On the seltered bank of the Ewes Water there are still some autumn leaves.

colour by the river

Instead of heading straight home when I got back to the town, I crossed the Sawmill Brig and walked round the new path on the Castleholm.

There were dozens and dozens of large cones on the noble firs beside the  when I took this picture in August….

noble fir cones castleholm

…but they must be very tasty because this is all that is left now.

eaten noble fir cone

It hasn’t snowed here yet but there was storm of snow berries beside the Esk as I walked along the river on my way home.

snowberry storm

When I got home, Mrs Tootlepedal told me that the replacement camera had arrived.  I used it to take a picture of Mrs Tootlepedal contemplating a repair job its predecessor.

camera repair

….whihc, after contemplation, was left for another day as we couldn’t find a good online guide to the job.

I nipped out in the fading loight to show that while almost every other flower in the garden has given up, Rosy Cheeks is still smiling (after a fashion).

rosy cheeks

I hope for some good weather to use the new camera tomorrow.

The flying bird of the day is a traditional chaffinch.

flying chaffinch

Published by tootlepedal

Cyclist, retired teacher, curmudgeon, keen amateur photographer.

30 thoughts on “I have learned my lesson

  1. The jackdaw is such a handsome bird. I am impressed at how quickly your new camera arrived – hope it works well for you.

  2. I like the before and after photos of the noble fir cones! I also admire all the different lichen and other plants on the wall; the conditions must be perfect for lichen growing.

  3. I wish we had something that bloomed year around like the gorse.
    I wonder what made the trees grow stilted. Usually if there isn’t a stone under them then whatever it was rotted away.
    I like the bare trees and the misty landscapes. Your winters seem more forgiving than ours.

  4. Your walk was most enjoyable. I too like observing anything and everything in my immediate environment as I pass through it and appreciate your eye for interesting features. The trees in today’s post are particularly interesting.

  5. I was interested to see your guest picture, Tom. Abney Park is where many of my mother’s family are buried and is possibly one of the cemeteries that my father used to take me to on our Sunday walks when I was a child. For some reason I don’t seem to be receiving email updates on your posts now, so I may have missed a few.

    1. I can’t suggest a reason for the lack of email updates.

      How interesting to learn of your connection to Abney Park.

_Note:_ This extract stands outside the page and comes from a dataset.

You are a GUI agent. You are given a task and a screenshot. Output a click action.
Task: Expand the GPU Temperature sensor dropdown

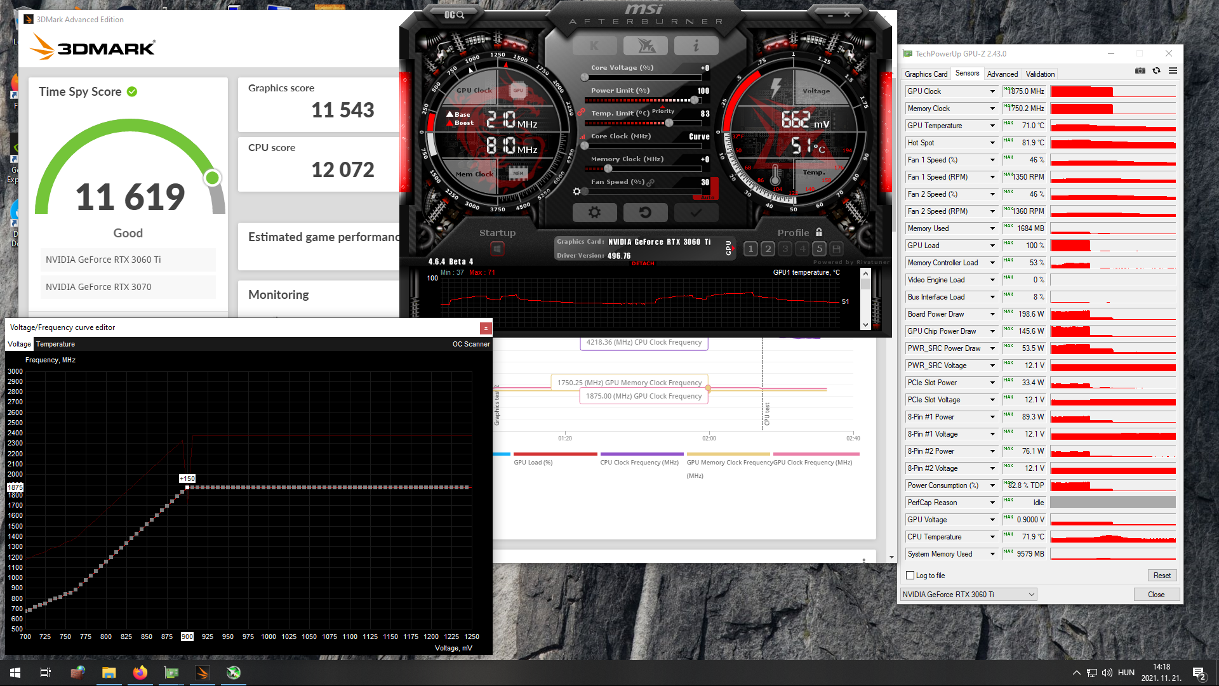click(992, 126)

I must confess that I hadn’t heard of it until Mary Jo sent me the picture.

  6. Lovely walk with beautiful photos. All the goldfinches flapping their wings could launch your new rocket feeder…looks good!

  7. Your post has cheered me up no end as I sit here having a break half way through my night shift in my signal box. I had a real “shoes full of water” drenching cycling in. All my gear is strategically placed around heaters drying out, hopefully, for the return homeward in the morning. Her indoors told me earlier it has been snowing heavily up the valley in Glynneath where I live, which makes me grateful I parked my old Yaris in Aberdulais. With any luck the snow won’t come that far down the valley. The forecast is for rain all night now so the snow should clear away before my trip home, and my gear is dry again lol. Cheers, keep the posts coming, they are definitely one of the highlights of my day, Thank you.

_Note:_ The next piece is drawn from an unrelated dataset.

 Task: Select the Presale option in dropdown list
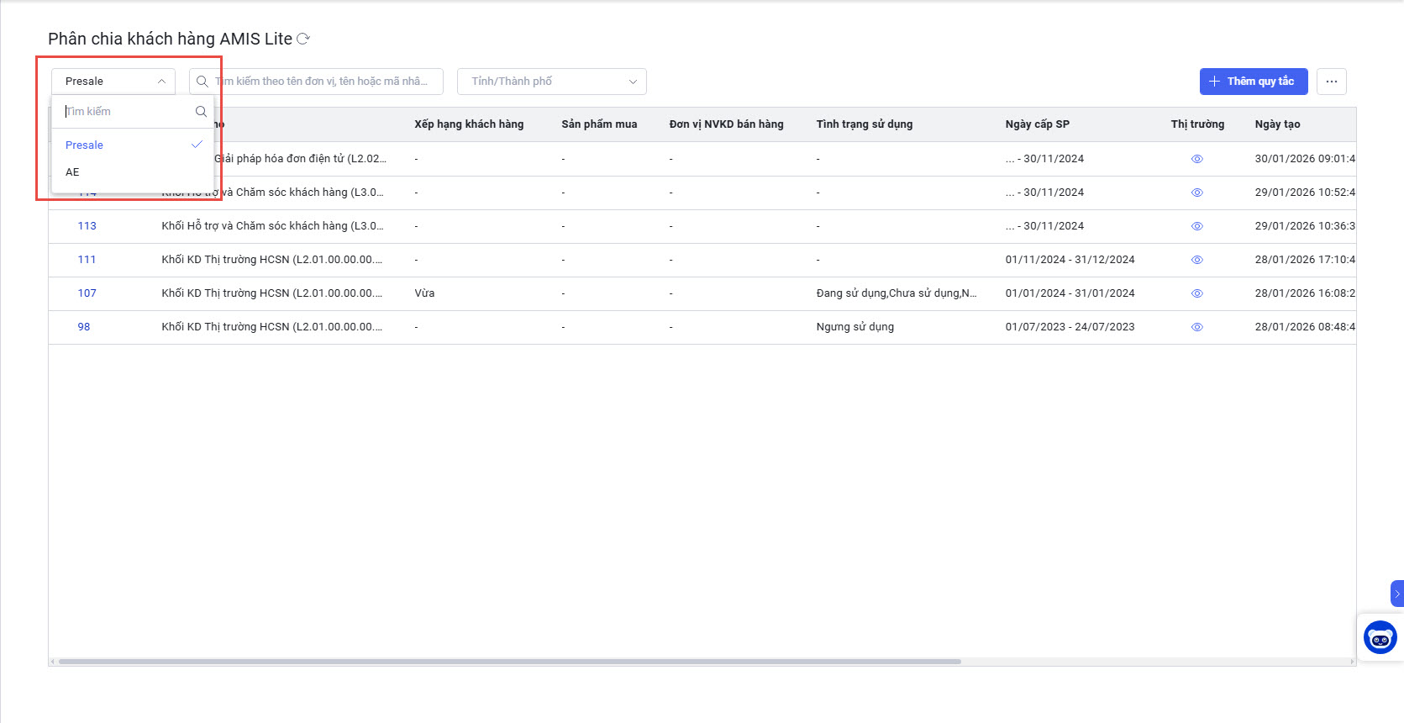tap(85, 145)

    1. I must say that I admire your capacity to cycle in miserable weather with wet feet. I might be able to do it once but I would find it very hard to do it on a regular basis. I hope the snow didn’t reach you.

      1. Hi tootlepedal, I’m pleased to tell you, good fortune smiled on me, so no snow, just another thorough soaking, but hey as long as I’m warm. Once I’m wet, wet, I can’t get any wetter, no matter how slow I pedal lol. Still not pedalling tonight, the rain is hammering down. Cheers.

  8. Those trees are practically levitating.

    Glad your new camera came. I am impressed to see that the phenomenally capable Mrs T is contemplating a fixit job on the old one. Funny Allan hasn’t tried that on any of our defunct cameras, as he is quite handy.

  9. I am just catching up here. These are beautiful photos form your walk. I especially enjoyed the larches, that river of gold among the other conifers.